Like a wayward teen, start ups must understand branding as being similar to the clothes that you wear, the way you speak and the gestures you use and the events that you attend.  It’s the methods and the means – and the messages you share.  It is the way others understand who you and what you stand for. 

And just like what you wear doesn't define or limit you, it remains a critical first step  to survive today's market madness. Believe it or not your mother might be the best expert on the subject.


Imagine a conversation between a brand and their imaginary Mommy.
The conversation might begin with Mommy saying (in Mommy code) "your promise - much like your mouth - could use a good scrubbing (with loads of soap.)" 

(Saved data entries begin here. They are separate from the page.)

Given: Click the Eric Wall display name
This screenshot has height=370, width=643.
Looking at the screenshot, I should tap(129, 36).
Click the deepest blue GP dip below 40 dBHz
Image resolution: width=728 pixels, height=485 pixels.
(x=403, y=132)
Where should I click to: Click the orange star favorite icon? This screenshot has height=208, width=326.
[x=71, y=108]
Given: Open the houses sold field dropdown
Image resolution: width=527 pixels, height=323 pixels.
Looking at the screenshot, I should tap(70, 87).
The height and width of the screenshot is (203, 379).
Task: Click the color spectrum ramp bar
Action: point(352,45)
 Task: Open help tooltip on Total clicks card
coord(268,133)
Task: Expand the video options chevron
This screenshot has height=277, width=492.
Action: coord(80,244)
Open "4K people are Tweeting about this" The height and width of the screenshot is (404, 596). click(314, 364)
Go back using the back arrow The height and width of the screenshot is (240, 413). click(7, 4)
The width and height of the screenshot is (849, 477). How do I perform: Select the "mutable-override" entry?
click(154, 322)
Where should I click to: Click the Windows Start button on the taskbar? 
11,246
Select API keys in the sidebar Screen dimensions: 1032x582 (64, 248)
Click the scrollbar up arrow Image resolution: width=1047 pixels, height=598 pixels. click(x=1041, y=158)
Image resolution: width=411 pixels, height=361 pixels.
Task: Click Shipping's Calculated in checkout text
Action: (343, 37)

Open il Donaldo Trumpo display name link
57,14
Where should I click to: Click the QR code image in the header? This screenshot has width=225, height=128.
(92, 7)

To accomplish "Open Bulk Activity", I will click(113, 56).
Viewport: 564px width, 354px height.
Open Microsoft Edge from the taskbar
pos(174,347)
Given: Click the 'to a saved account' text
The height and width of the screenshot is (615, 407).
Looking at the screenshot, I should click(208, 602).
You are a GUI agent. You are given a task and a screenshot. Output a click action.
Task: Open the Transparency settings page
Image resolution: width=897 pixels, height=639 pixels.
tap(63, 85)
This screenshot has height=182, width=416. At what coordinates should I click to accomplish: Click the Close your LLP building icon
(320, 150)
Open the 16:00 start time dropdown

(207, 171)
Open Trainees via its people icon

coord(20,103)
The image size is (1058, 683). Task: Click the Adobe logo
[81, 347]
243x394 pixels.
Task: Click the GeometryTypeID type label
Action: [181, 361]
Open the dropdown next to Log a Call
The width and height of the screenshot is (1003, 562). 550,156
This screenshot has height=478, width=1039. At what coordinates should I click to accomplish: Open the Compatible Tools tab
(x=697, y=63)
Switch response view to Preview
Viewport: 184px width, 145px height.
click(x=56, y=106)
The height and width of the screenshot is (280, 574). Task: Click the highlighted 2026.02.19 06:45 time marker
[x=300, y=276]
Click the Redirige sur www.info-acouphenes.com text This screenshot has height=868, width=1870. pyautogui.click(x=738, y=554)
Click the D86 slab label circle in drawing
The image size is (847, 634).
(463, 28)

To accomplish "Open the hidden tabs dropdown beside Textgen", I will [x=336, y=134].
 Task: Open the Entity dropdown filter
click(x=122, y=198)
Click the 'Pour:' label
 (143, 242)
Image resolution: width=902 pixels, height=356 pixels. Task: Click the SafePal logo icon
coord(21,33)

And then it would turn into a lecture about how she expected her kids to live up to their potential (even if it killed her.) Followed by doors slamming and some stomping.  Minutes later, mumbled, "I'm sorry" emerges. And all is right with the world as new promises are made about that and that and so and so. 
But despite the forgiveness, Mom always knows.
Can you see it happening like that?  I can (and have).  If only your customers were as forgiving as your Mommy.  At the very least, they are just as skeptical - and hopeful that you'll deliver after a flub.


See, brands - like rebellious teens - have great promise.  Such promise is what fuels the excitement and anticipation when a start up starts up.  So how do make Mom proud when she's convinced'll be the death of her?
You follow through on your commitment (which begins with a promise.) 
And when things go awry, you need to "teen-up" and acknowledge the error without having to be called on it. Here's where it all goes downhill.  When it does - remember the following guidelines. 
  • RESULTS ARE YOUR BEST GURU - AND HOW YOU ARE JUDGED.  Both having promise and making a promise are things anyone can have/do.  Few people (and fewer brands) are truly ready to follow though on a promise with commitment.  And as we've seen time and time again -  You either deliver (or don't).  But don't think that there isn't a cost.  There always is when it comes to broken promises. 
  • NEVER BLUR, BEND OR BLEND:  While teenagers may notoriously blend in without feeling the burn, brands cannot afford to be unclear.  Without clarity about who you are, most will fail to recognize the value of your brand within a growing crowd. 
  • SHOUT SOFTLY, AND CLEARLY:  As a general rule, effective marketing campaigns that reinforce product – and your brand - follow the Law of 29.  No one believes you the first time you say something - so you have to say it around 29 times within a certain time frame before anyone even hears you.  This is true for brands and for people.  Politicians exemplify this when they repeat the same talking points over and over again (as they did often during this past convention season.)
Oh - and if these wise words don't help, always remember that no matter what, you'll always be her Bobby (um, I mean, baby). 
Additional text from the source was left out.